>>>>

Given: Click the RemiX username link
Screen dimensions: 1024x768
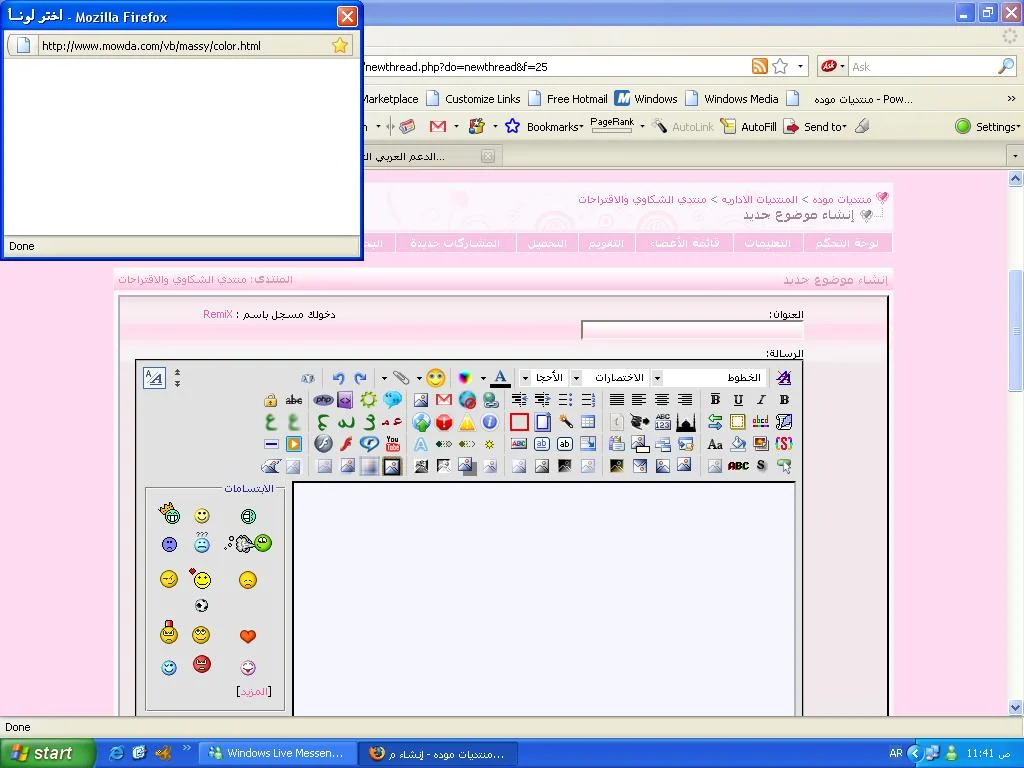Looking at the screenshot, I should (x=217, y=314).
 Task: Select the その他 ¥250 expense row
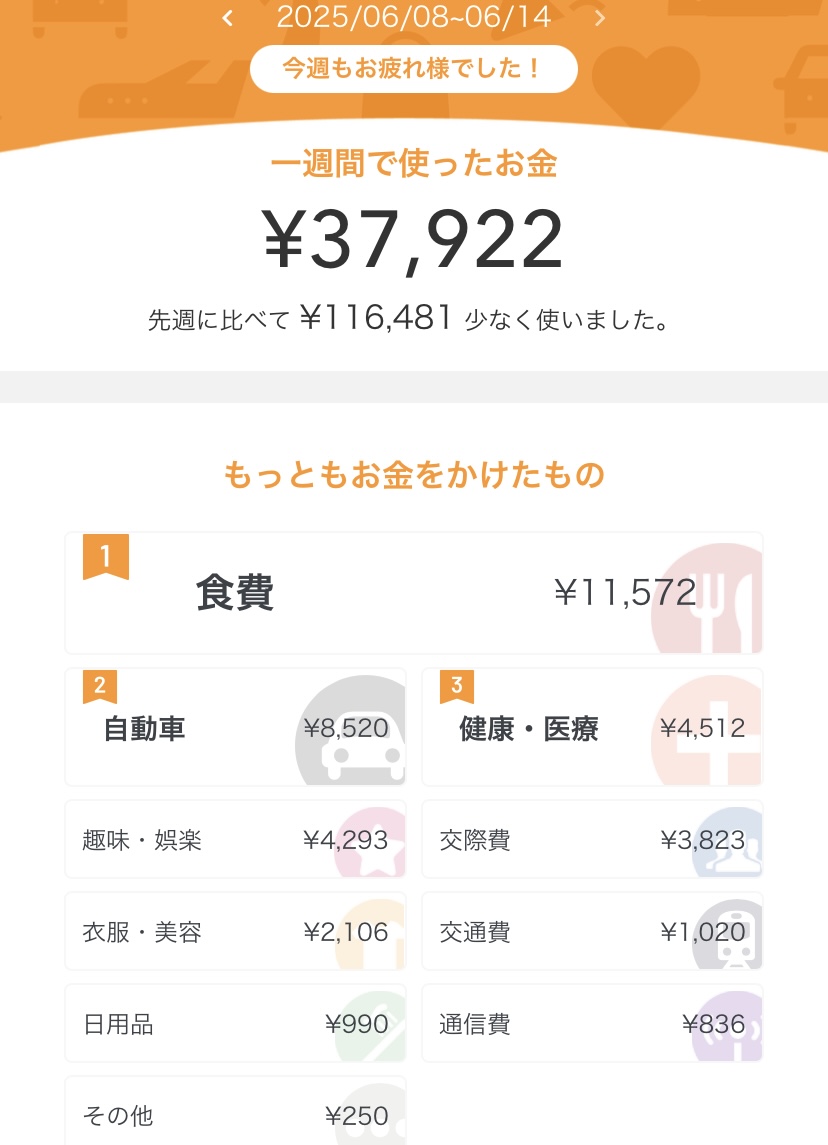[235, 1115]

<<<<

[EXERCISE REQUIREMENTS] Where the line containing "Screen dimensions: 1024x768" appears in the data above, begin there and output every line through the last, exactly and without pictures.

[YOUR SOLUTION]
Screen dimensions: 1024x768
Looking at the screenshot, I should (x=217, y=314).
 Task: Select the その他 ¥250 expense row
[235, 1115]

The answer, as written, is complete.